Thursday, June 12, 2014

Spanking of the week



I was hoping. Can't blame a girl for hoping. What was I hoping for? For Mister to forget that today was Thursday. You see, each and every Thursday Mister spanks me - hard some days, light others. Nonetheless, Thursday is the day for my maintenance. I hate it, but if I'm honest, I love it as well. We were camping near a river and it's been great. It's quite isolated here and only us and a few other couples - also nudists-  are in the area but even they are a few miles away. We walked down to the river and were hunting for pretty stones. Then, we sat for a bit and Mister said the words: Get in position. 

I stared at him a moment, confused because I was the one who had forgotten what day it was. Suddenly it dawned on me and still I hesitated. Naturally, he saw this. I scrambled across his lap and he pulled up my light dress. Again and again his hand came down. Because of the rocks, I couldn't press down on my knees, and I was afraid of falling off his lap, so I tried not to wiggle too much. This didn't stop me for crying out, though. Still, he continued, holding me tightly and raining down on my ass. I was sobbing by the time he stopped and began to soothe my poor cheeks, rubbing them lightly.

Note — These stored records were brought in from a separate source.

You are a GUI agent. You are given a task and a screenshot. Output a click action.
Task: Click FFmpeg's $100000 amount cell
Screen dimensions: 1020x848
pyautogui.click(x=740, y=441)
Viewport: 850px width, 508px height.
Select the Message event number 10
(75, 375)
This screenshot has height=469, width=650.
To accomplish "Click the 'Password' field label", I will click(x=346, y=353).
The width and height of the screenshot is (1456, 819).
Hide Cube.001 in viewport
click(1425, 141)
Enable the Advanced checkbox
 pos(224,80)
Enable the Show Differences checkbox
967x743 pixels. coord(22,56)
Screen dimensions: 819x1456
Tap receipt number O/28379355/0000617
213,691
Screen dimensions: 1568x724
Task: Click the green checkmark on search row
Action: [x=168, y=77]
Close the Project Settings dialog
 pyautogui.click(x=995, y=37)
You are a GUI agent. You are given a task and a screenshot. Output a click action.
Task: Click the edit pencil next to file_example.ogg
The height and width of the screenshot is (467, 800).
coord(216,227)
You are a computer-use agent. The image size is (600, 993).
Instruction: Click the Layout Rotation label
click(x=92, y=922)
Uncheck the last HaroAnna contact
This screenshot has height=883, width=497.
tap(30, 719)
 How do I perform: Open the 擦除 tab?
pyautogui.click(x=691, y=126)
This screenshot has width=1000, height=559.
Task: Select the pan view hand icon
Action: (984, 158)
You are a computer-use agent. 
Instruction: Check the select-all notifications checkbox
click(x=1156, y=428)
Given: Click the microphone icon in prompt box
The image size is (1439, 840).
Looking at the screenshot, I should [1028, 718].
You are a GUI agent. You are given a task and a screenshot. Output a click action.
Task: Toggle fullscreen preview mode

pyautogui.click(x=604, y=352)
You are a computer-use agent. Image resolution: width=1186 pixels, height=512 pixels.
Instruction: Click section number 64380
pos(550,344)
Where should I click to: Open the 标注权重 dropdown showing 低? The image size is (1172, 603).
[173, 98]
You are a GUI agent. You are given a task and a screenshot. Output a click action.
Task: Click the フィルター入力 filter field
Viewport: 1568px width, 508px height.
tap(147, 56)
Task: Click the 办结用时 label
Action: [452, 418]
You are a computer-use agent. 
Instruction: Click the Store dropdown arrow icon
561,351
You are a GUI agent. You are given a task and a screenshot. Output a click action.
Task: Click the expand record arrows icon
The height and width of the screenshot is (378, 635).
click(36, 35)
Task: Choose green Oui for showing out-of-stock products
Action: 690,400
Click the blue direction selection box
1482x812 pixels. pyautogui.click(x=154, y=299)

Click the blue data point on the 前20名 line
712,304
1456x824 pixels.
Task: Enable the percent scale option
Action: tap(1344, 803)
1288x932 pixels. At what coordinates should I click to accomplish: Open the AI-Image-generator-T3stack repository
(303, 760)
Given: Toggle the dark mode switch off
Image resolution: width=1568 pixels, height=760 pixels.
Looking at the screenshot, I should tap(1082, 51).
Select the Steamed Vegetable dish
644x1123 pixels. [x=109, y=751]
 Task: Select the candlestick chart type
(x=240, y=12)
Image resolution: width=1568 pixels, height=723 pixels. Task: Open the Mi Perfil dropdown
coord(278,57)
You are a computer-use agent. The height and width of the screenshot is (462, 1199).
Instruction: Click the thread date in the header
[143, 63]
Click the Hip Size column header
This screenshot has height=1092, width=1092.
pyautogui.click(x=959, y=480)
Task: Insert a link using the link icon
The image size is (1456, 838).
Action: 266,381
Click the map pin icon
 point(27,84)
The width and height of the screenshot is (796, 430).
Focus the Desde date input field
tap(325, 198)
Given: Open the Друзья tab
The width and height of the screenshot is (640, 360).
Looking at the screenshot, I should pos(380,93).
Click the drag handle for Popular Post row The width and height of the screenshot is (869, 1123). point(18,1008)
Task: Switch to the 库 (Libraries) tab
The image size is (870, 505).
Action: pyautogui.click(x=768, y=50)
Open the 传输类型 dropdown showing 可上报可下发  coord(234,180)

'Now that you've been reminded, are you ready for the punishment or would you prefer to wait?'
"I don't understand"
'For your hesitation. You know you're supposed to position yourself immediately when commanded, yet, you didn't, did you?"

This was a basic tenet in our relationship. On Thursday, I stopped whatever I was doing and obeyed him. 

"As you choose, Sir."

"Now it is."

I couldn't help myself. I began to count in my head. If I focused on that, perhaps I could endure without too much crying. 

Silly me. After twenty-five swats, I stopped counting and dropped my head, tears darkening the rocks below my face. Still, I could smell my own arousal and feel Mister's hard cock pressing against my thighs. Finally, he stopped, turned me over and held me tight, kissing me, praising my acceptance. He stood, holding me in his arms, and carried me back to the river knee deep in cool water. Gently, he let me find my feet and I knelt, the water soothing my burning bottom. I took his cock in my mouth, worshiped it, adored it, pleasured it. I proved my acceptance of the reminder and punishment spankings in this manner. Always. When I felt him explode, feeding me his essence, I knew I had pleased him. I looked up at him, smiling, warming under his loving gaze. Yes, this part of Thursdays, I truly love.